# any socal lumberjocks going to ontario woodworking show may 1-3?



## vegeta (Mar 10, 2009)

I just read wayne's post for all the northern cal jocks and thought it woukd be cool if we did the same for all the so cal jocks 
i will be going the last day


----------



## Eddy (Mar 14, 2009)

I can't find info about the show in google. Does anyone have the link?


----------



## vegeta (Mar 10, 2009)

link,
http://cms.thewoodworkingshows.com/cms/


----------



## Kindlingmaker (Sep 29, 2008)

How about this: 
The Woodworking Shows
Pomona (Los Angeles), California
May 1 to 3, 2009 
Ontario Convention Center
2000 East Convention Center Way
Ontario, California 91764
1 (401) 253-2531
www.thewoodworkingshows.com


----------



## Eddy (Mar 14, 2009)

I was being a LERT because I thought this was meant for Ontario Canada


----------



## Allison (Dec 31, 2007)

eddy, I am a little confused, you say Pomona (Los Angeles) yet you say Ontario. Is this the same show. I know Pomona is next to (if I recall right ) Ontario, yet I thought Ontario is in Orange County. I am not trying to nit pic this honest. I am trying to figure out are there 2 shows? I have heard the Ontario show is HUGE! I may just postpone my trip down south until then. I've been trying to catch the Ontario show for a couple years. I am just a little confused!
Thanks for any info you may be able to give me.


----------



## Kindlingmaker (Sep 29, 2008)

Allison, the info above I copy and pasted from the web site. Yes it is the same place, (or at least I hope it is).


----------



## JackBarnhill (Mar 8, 2009)

I hope to clarify the geography. Pomona is in Los Angeles County and Ontario is in San Bernardino County. The Woodworking Show on May 1-3 is in Ontario at the Convention Center.

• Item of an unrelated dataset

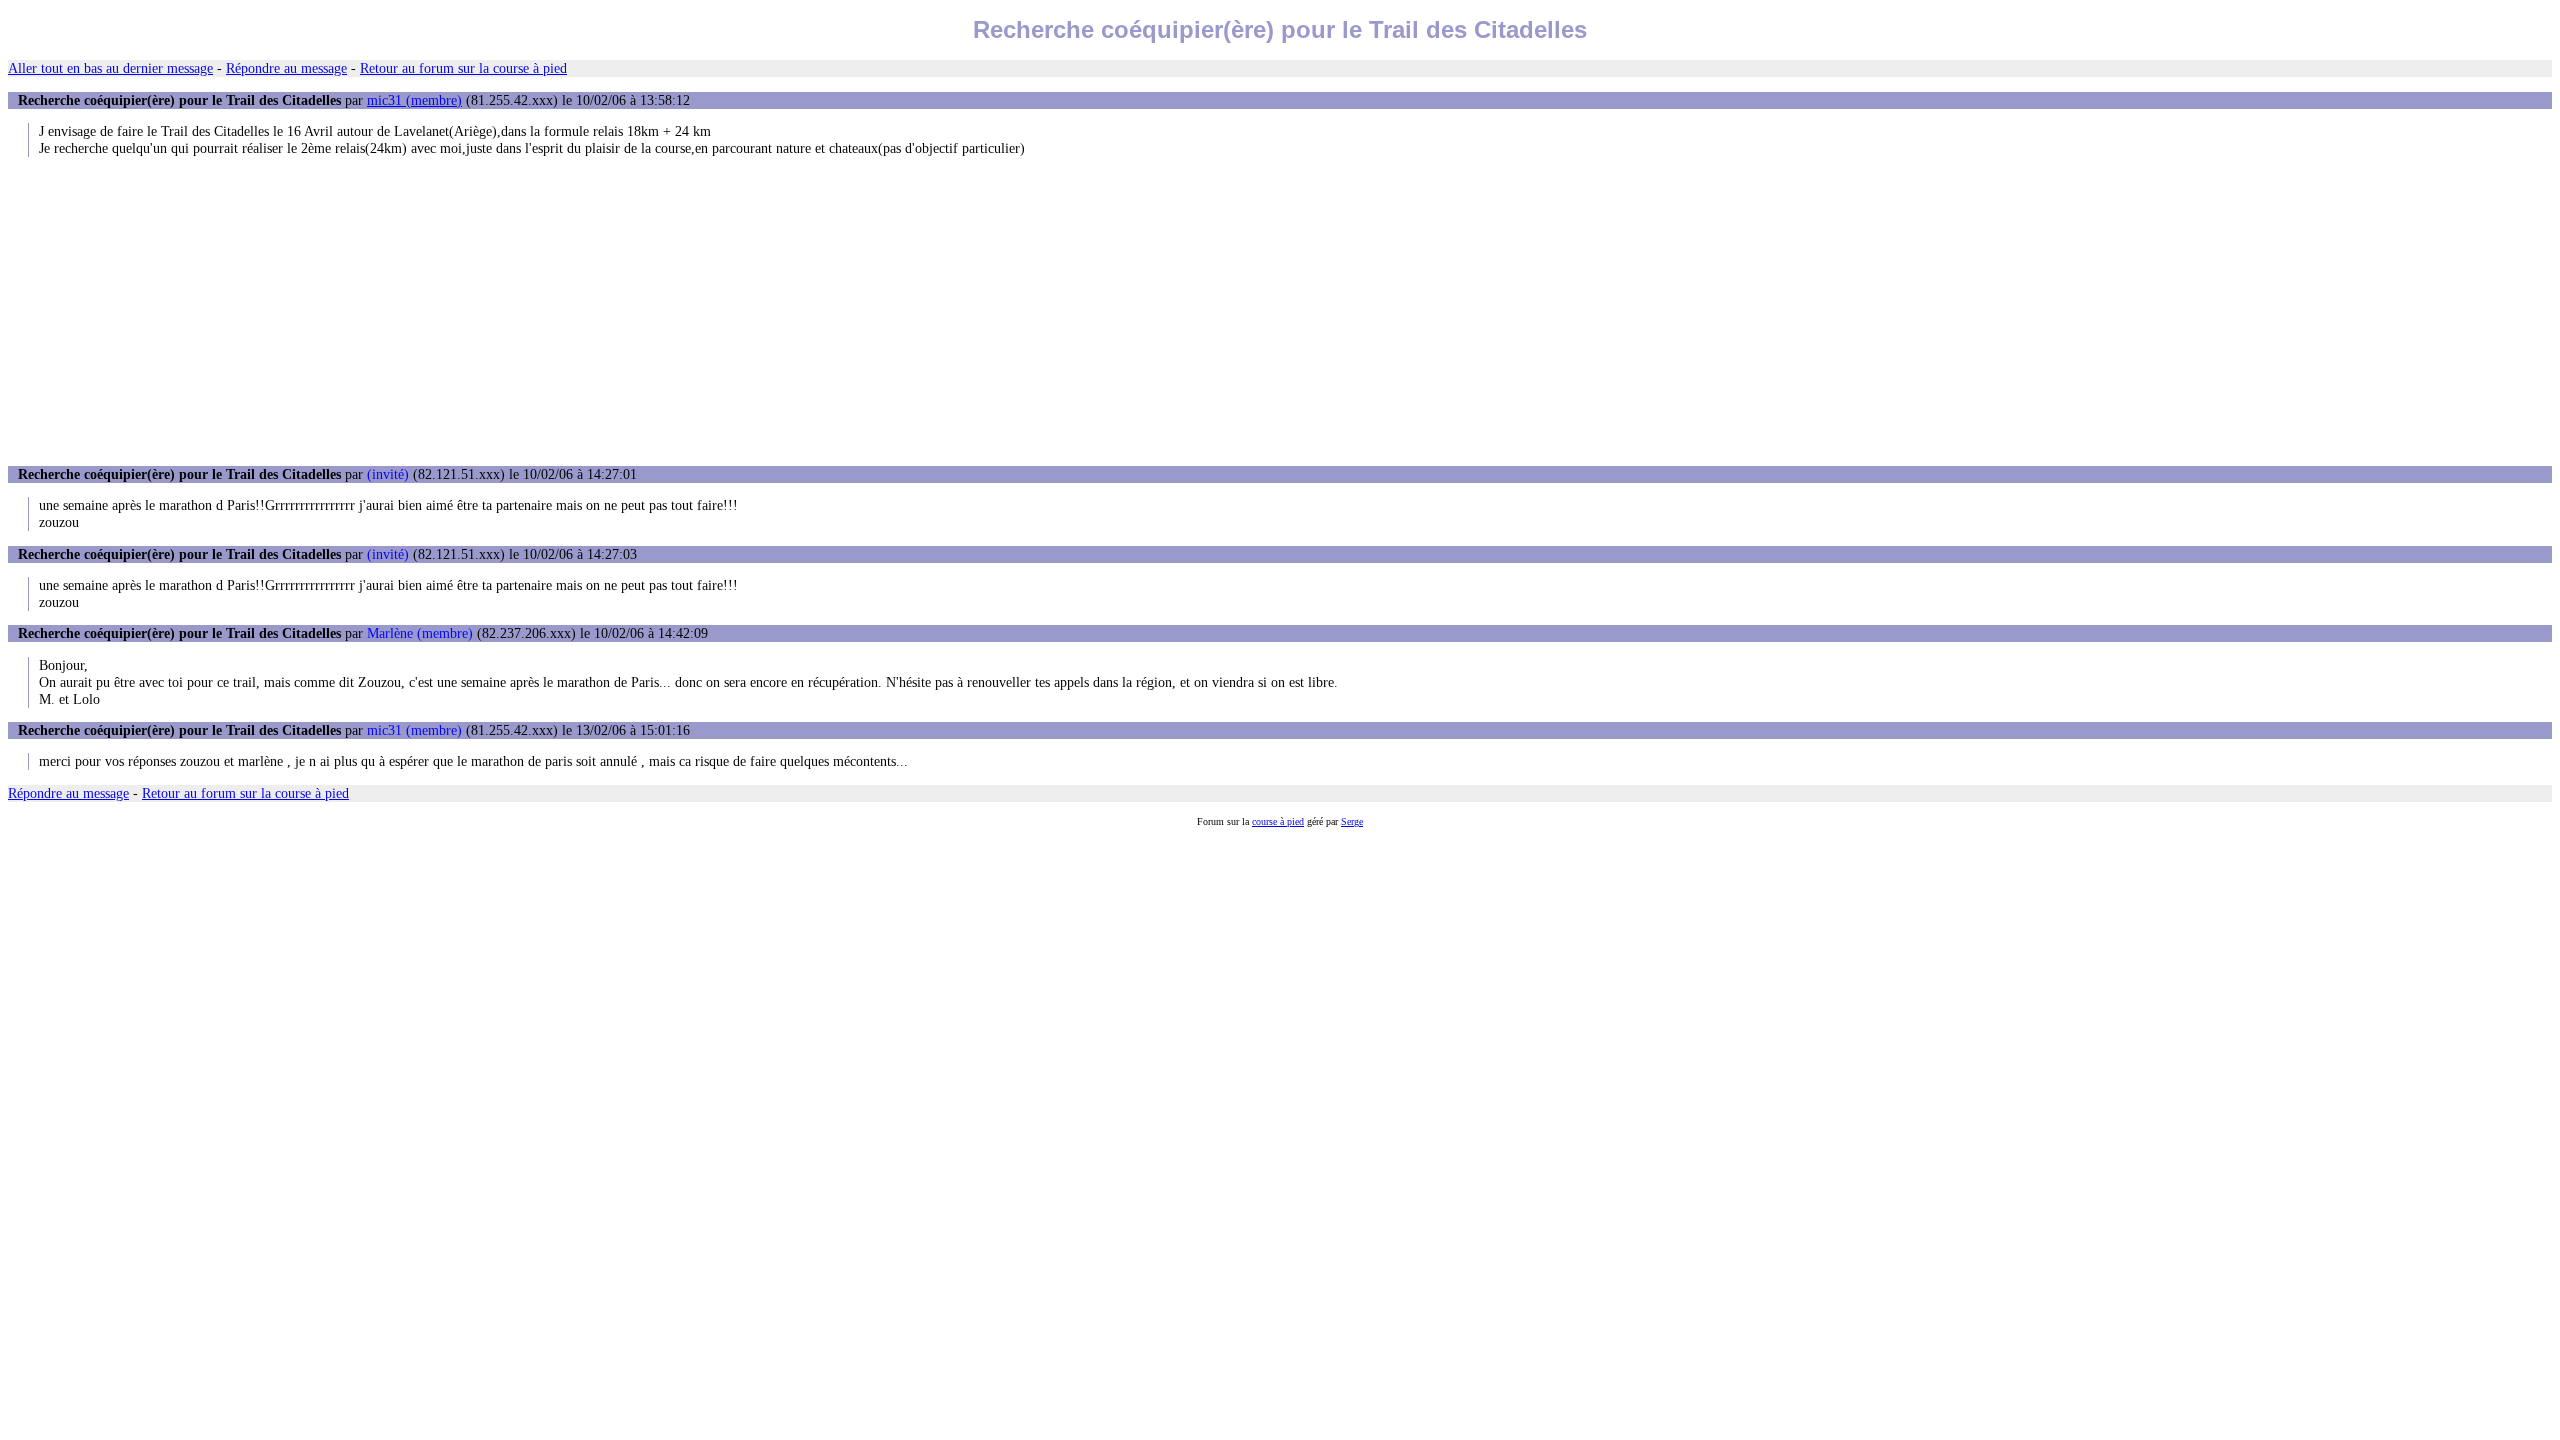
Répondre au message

It appears that one or more of the vendor's may have forgotten to change the word, "Pomona" to Ontario when they put out this year's schedule.


----------



## vegeta (Mar 10, 2009)

this will be the first show for me and my daughter. they give a vendor location map on the web site for the show
and looks like there will be a lot to see 
i hope to see some of you guy's/gales there


----------



## Allison (Dec 31, 2007)

Thanks you all for clearing this up for me. I grew up down by there and I was just a bit mixed up. Well actually quite mixed up as I was thinking Ontario was in Orange County. LOL!!! I never fail to learn something on L.J.'S. and as far as that goes somehow I missed the "Link" that was provided. So Thanks you guys. I am actually going to try to make it there. As the day gets closer, perhaps I will be able to meet a few fellow LJ'S . That would be nice!
PEACE!!!


----------



## vegeta (Mar 10, 2009)

that is where i grew up also what city?
when ?


----------



## Profist_of_Doom (Mar 22, 2009)

i will be there Sunday
seeing's how dads driving lol


----------



## Allison (Dec 31, 2007)

I grew up in an unincorporated section of Orange County (and it still is) the town was La Mirada, but because I was in the unincorporated section of Orange County I was bussed to all Orange County schools. I consider myself as growing up in Fullerton, Buena Park areas. That's where I went to my schools. My family moved there when I was 16 months old and my father is still alive and still living in the same house .So I personally lived there from 1958 until 1976 when I moved where I live now, however 2 of my sons and their wives call Anaheim Hills their home, and like I said my dad still lives in the house I grew up in. I still after all these years consider myself an Orange County girl and sooo many of my friends still live there. I am down there every year at least twice if not more. And you?


----------



## Don2Laughs (Dec 31, 2008)

I've never been to a woodworking show and have threatened to go to the one in Ontario several times. I think this year might be the one. There are a few things I'd like to see demonstrated and maybe check out the hand tool rodeo.
As the time nears, maybe we can firm up a meeting or two.


----------



## vegeta (Mar 10, 2009)

ohh i thought it was going to be closer than that i went to school in ontario back in the 70's


----------



## Ken90712 (Sep 2, 2009)

Think I may have to head up tp Sacramento for a look at the show.


----------